Ce magistrat a rendu compte des plaidoiries dans le délibéré de la cour, composée de :
Madame Florence PERRET, Présidente,
Monsieur Bertrand MAUMONT, Conseiller
Madame Charlotte GIRAULT, Conseillère
Greffière, lors des débats : Mme FOULON
FAITS ET PROCEDURE
M. [S] [E] est associé avec Mme [F] [K], à hauteur de 50 % des parts sociales, au sein d’une Société civile immobilière dénommée Société civile du [Adresse 2] (ci-après « la Société civile »), dont le siège social est situé [Adresse 6], qui a pour objet, selon les statuts signés le 9 septembre 1997, « l’acquisition et l’administration de tous droits ou biens immobiliers et plus généralement, toutes opérations financières, mobilières ou immobilières de nature civile, se rattachant directement ou indirectement à cet objet ou susceptible d’en faciliter le développement ».

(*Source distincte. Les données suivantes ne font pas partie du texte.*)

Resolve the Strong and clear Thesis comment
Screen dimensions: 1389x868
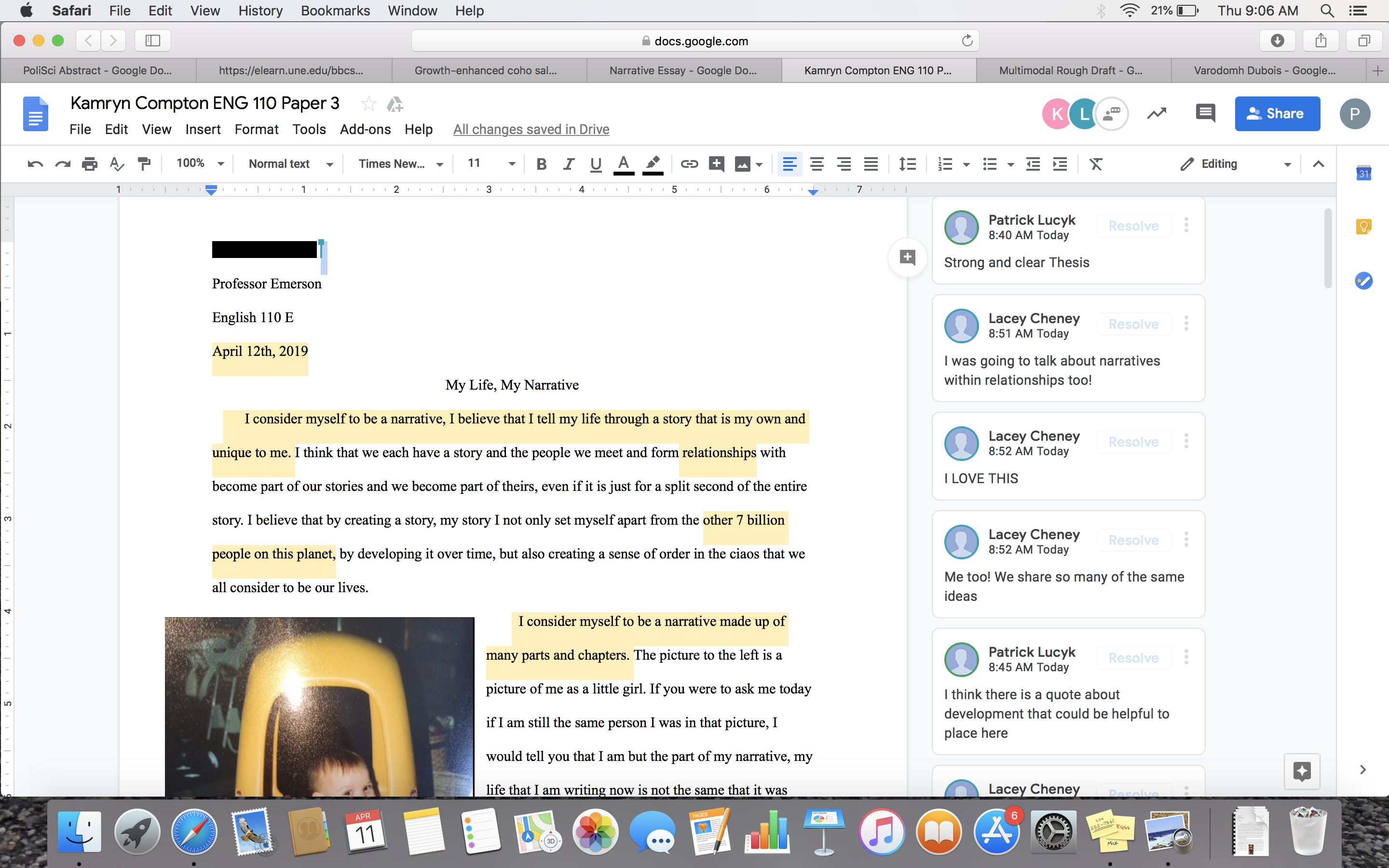click(1133, 226)
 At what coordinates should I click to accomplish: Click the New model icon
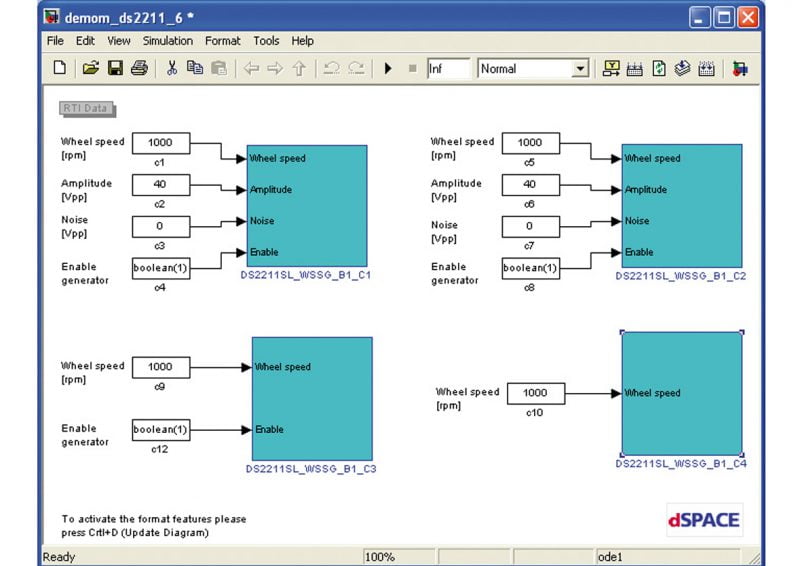tap(60, 69)
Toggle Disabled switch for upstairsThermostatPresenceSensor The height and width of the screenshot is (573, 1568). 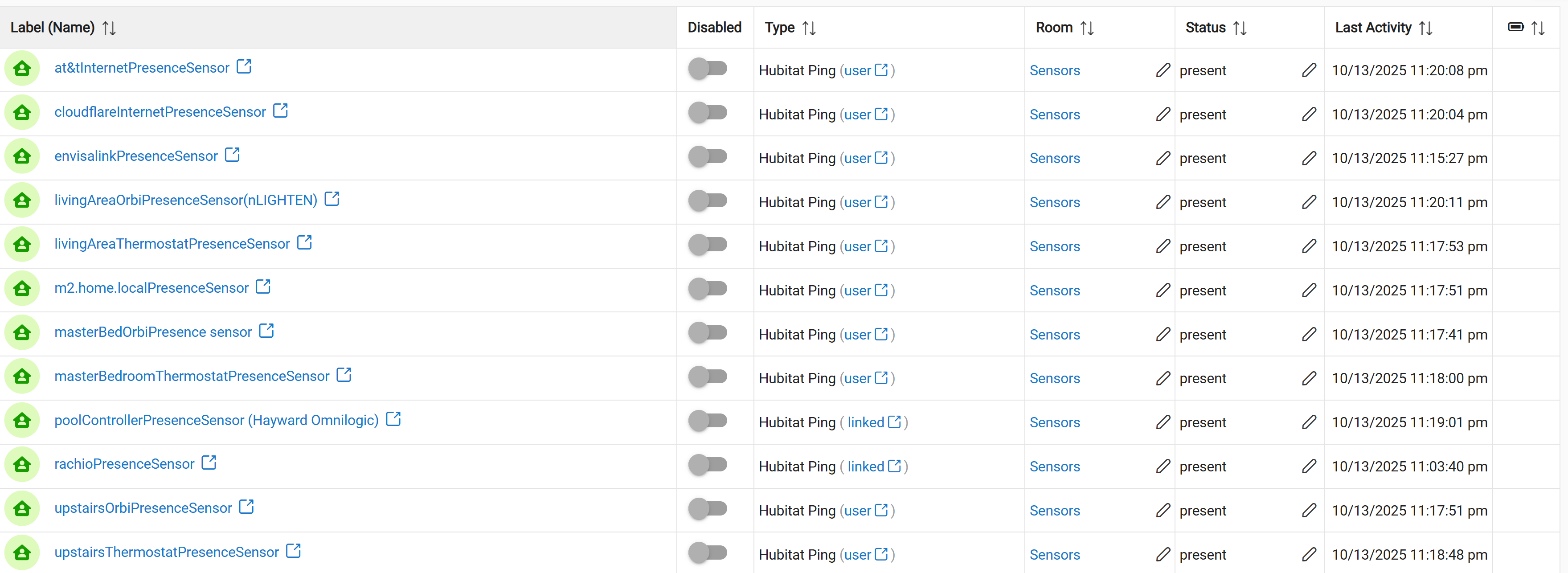point(708,553)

Par acte authentique du 14 octobre 1997, la Société civile a fait l’acquisition de lots à usage de bureaux et de parking dépendant d’un immeuble collectif situé [Adresse 2] et [Adresse 3].
M. [E] expose que l’immeuble a hébergé diverses sociétés, parmi lesquelles la société [11] (ci-après " la société [11] "), école de formation exerçant sous le nom d’enseigne [12], qui a bénéficié d’un premier bail commercial conclu avec la Société civile par acte sous seing privé le 29 avril 1998, puis d’un second résiliant le premier, en date du 31 août 2000, à la signature desquels M. [E] prétend avoir été étranger.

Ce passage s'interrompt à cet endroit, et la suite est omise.